Sometimes I get lost in our busy daily routine and forget about the big picture. That is one of the reasons I enjoy attending the Association of Science-Technology Centers’s annual conference. ASTC, for short, is a global organization that provides a collective voice to science centers, museums, and related institutions. Like every year, I shared a few days with over 1,000 individuals representing these institutions while talking to many about the wonders of Frost Science, those that fuel our work. It is refreshing to witness the excitement and anticipation our project prompts among our peers. This year’s conference was hosted by the Museum of Science and Industry on September 24-27, just up the road, in Tampa.
As we get closer to our opening, Frost Science was there to share the highlights of the project with our colleagues, and learn from the best science center professionals in the field. Our President, Frank Steslow, led a party including Chelle King, Dr. Angela Colbert, Lindsay Bartholomew, Cheryl Juarez, Daniella Orihuela and myself.
Our team guided and participated in sessions about many different topics. I got to present in two, one about how to facilitate the creative enhancement and expansion of planetarium content about astronomy and other fields of science; and a second one about how to factor diversity within and across languages into the bigger picture of community engagement at institutions like ours that serve multilingual communities. Furthermore, I got to wander through the conference’s exhibit hall, filled, as always, with the latest exhibitions, products, and services designed and offered with science centers in mind.

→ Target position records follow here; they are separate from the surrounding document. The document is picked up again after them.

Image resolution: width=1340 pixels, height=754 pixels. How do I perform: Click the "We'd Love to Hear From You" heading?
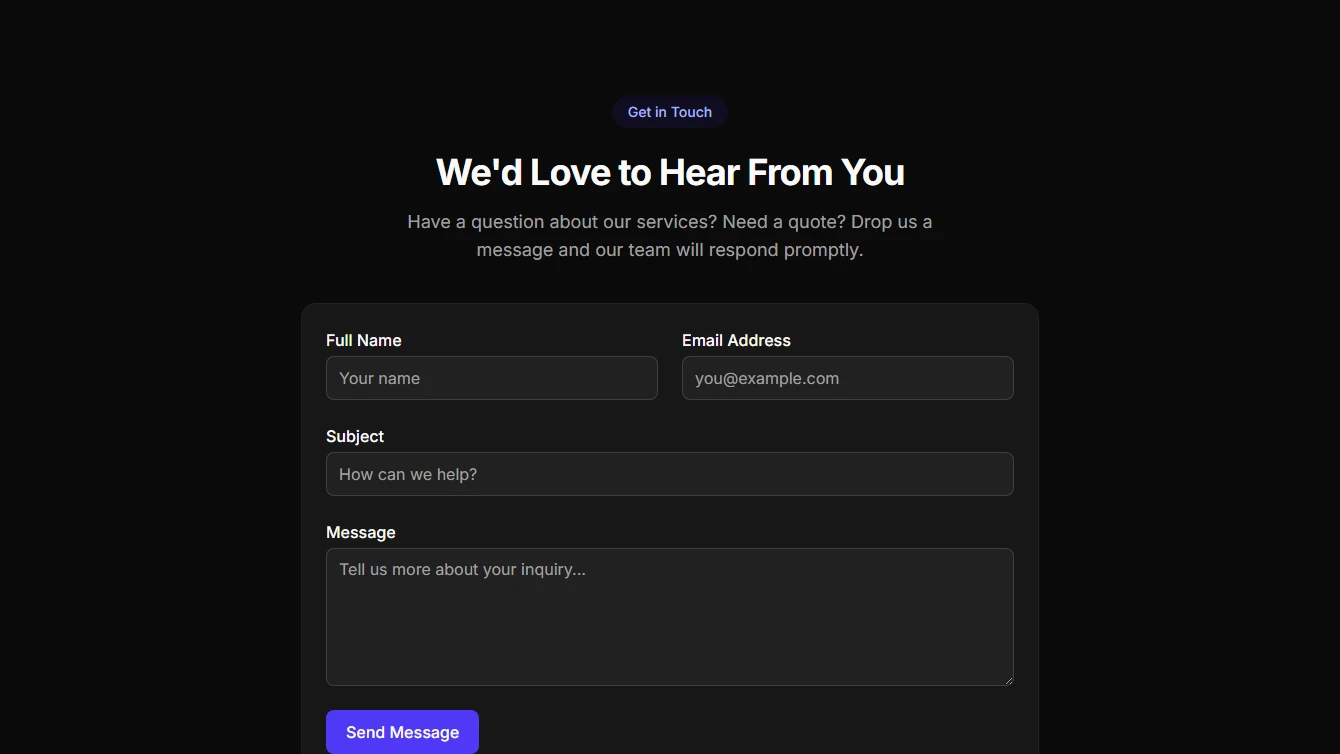670,172
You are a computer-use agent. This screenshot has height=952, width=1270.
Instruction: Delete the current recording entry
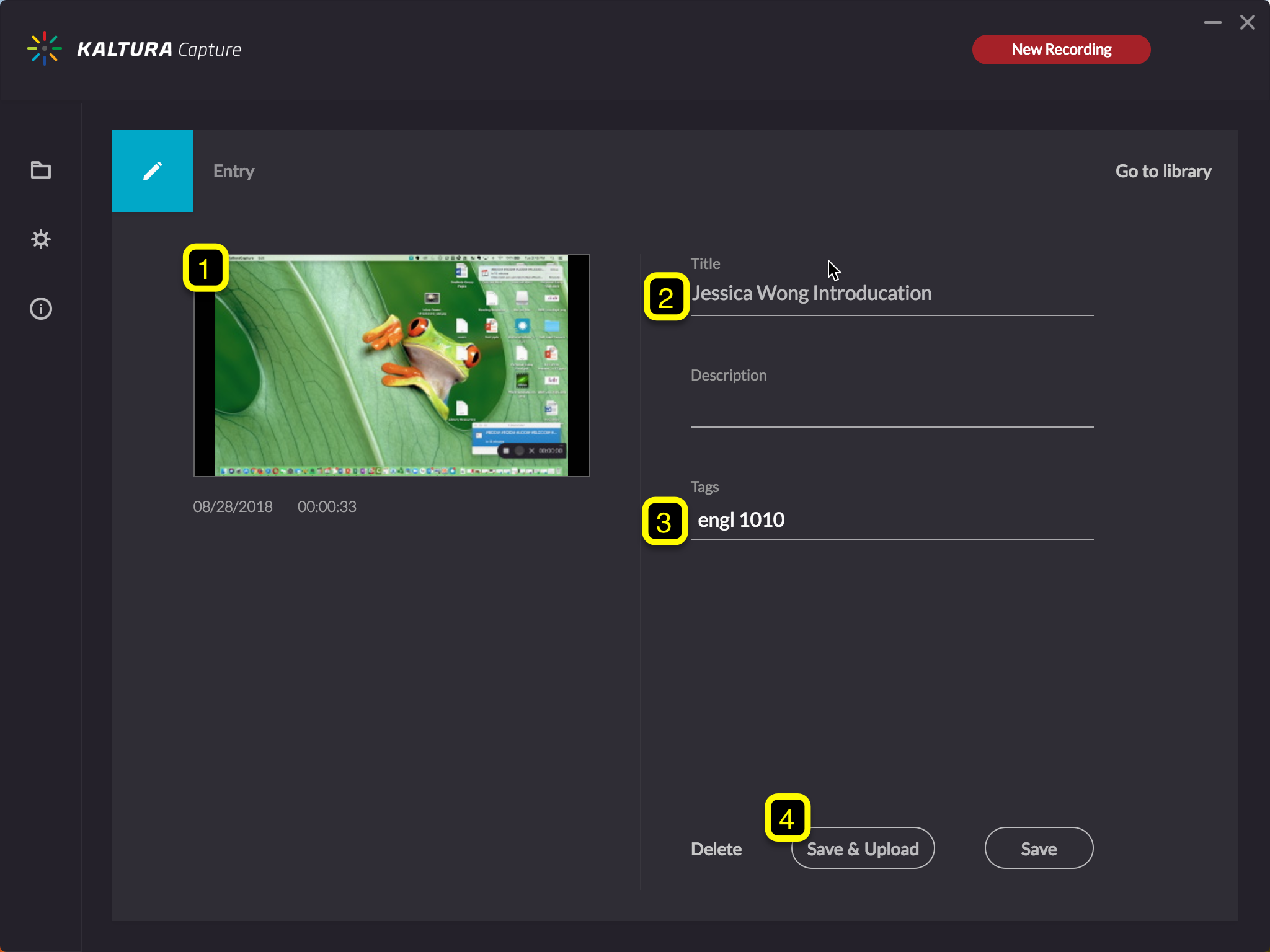pyautogui.click(x=716, y=848)
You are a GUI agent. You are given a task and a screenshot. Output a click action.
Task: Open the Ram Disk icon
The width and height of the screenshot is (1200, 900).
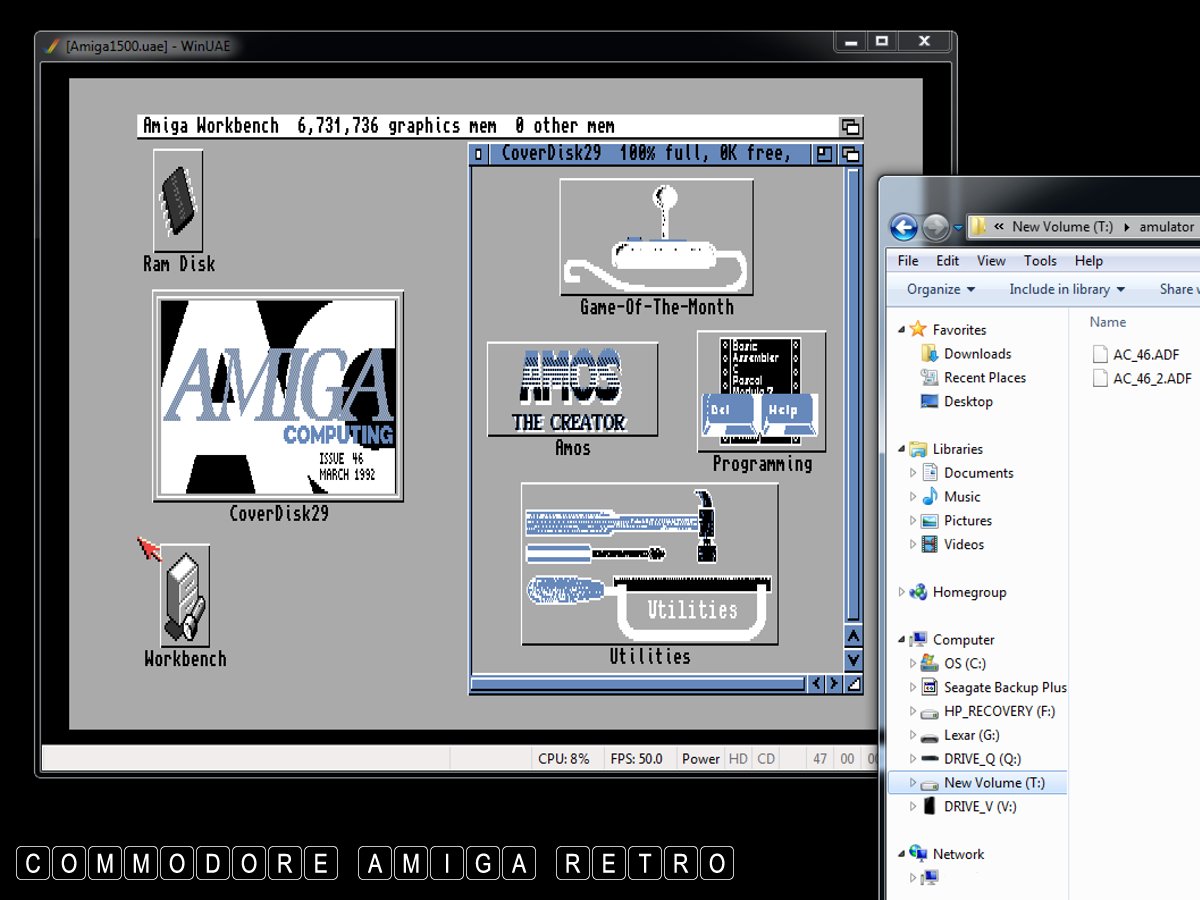click(178, 201)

Among our team, Chelle talked about citizen science best practices for science centers; Angela talked about science centers affecting formal education through community engagement; Lindsay talked about reaching new audiences through community collaborations using NASA resources; and Cheryl talked about creating inclusive learning experiences for girls in STEM fields, and instigating systemic change in increasing the STEM pipeline by means of informal science education. Finally, Daniella, like I did last year, had the privilege to attend the conference as a 2016 ASTC Fellow.
Despite the long days in Tampa, and the work piling up back at home, the conference was a great experience and success. The lessons learned in the many sessions we attended will prove invaluable as we approach our opening date.
We cannot wait for next year’s conference, hosted by our colleagues at The Tech Museum of Innovation, all the way in San Jose, CA, where we will be able to finally unveil to everyone in our field the wonders of a new and open museum.